Why can't proteins fold through random exploration?

Answer 45

The vast number of possible conformations would take billions of years to explore. Instead, folding is an ordered process guided by the hydrophobic collapse.

Question 46

What role do chaperones play in protein folding?

Answer 46

Chaperones prevent aggregation of unfolded proteins and assist in proper folding, often requiring ATP for conformational changes and release.

Question 47

What are chaperonins?

Answer 47

Chaperonins are a type of chaperone that provides an isolated environment for folding proteins, preventing aggregation in the crowded cellular environment.

Question 48

What is Protein Disulfide Isomerase (PDI), and what does it do?

Answer 48

PDI catalyzes the formation and rearrangement of disulfide bonds, aiding protein folding and stability, especially in multi-domain proteins.

Question 49

What causes protein misfolding diseases like vCJD?

Answer 49

Misfolding leads to abnormal β-sheet aggregates, forming amyloids and prions.
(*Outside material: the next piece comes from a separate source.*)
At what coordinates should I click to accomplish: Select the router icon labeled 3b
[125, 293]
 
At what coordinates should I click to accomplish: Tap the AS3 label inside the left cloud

In vCJD, these aggregates accumulate in the brain, causing neurodegeneration.

Question 50

How does sickle cell anemia relate to protein misfolding?

Answer 50

A mutation in hemoglobin causes it to aggregate into chains, distorting red blood cells into a sickle shape, impairing oxygen transport.

Question 51

How does the cellular environment affect protein folding?

Answer 51

The cell is crowded, making aggregation likely. Specialized machinery, like chaperones, ensures efficient folding despite these conditions.

Question 52

What are the key messages about protein folding from this lecture?

Answer 52

Quaternary structures are vital for protein functions. Folding is guided by hydrophobic collapse and sequence information. The cell uses machinery to prevent misfolding and aggregation. Misfolding can lead to severe diseases.

Question 53

How is oxygen carried in the blood and why?

Answer 53

It has low solubility and only 5% or the oxygen in our blood is carried in solution. Transport: Need a protein that will bind oxygen at 100 torr and release it at 20 torr - Haemoglobin. In muscle: Needs a protein that will bind oxygen at 20 torr - Myoglobin.

Question 54

Describe myoglobin and it's saturation curve.

Answer 54

Myoglobin is well adapted to ensure good supply of oxygen to muscles. Mb + O2 <--> MbO2 The curve is hyperbolic, characteristic of simple binding of ligand to a protein.

Question 55

Describe haemoglobin and the type of binding it uses, and it's curve.

Answer 55

It's a sigmoidal binding curve. Lungs have 98% saturation. Tissues have 32% saturation. The tighter binding or higher affinity of myoglobin ensures efficient transfer of oxygen from haemoglobin.

Question 56

What is a heme?

Answer 56

Heme: is a prosthetic group (a tightly bound cofactor). A protein without its prosthetic group is an apoprotein. Heme contains an iron atom. The Fe binds to the four N atoms in the centre of the protoporphyrin ring. Sigmodial curve is a sign of cooperativity. That is the 4 binding sites aren't independent but cooperate to bind and release oxygen.

Question 57

Describe the relationship between 2,3 - bisphosphoglycerate and oxygen affinity.

Answer 57

2,3-BPG is made from 1,3-BPG (an intermediate in glycolysis). One molecule of BPG binds to the central cavity in Hb and the additional interactions stabilise deoxy-Hb (T form) and therefore haemoglobin has lower affinity for O2.

Question 58

Describe the Bohr Effect.

Answer 58

Salt bridge formed by protonation of histidine (pKa of side chain ~ 7) This stabilises T state CO2 release lowers pH and binding of CO2 also leads to formation of salt bridges on the interface stabilising the T state. Both are allosteric effectors shifting equilibrium between R and T state by binding away from the heme.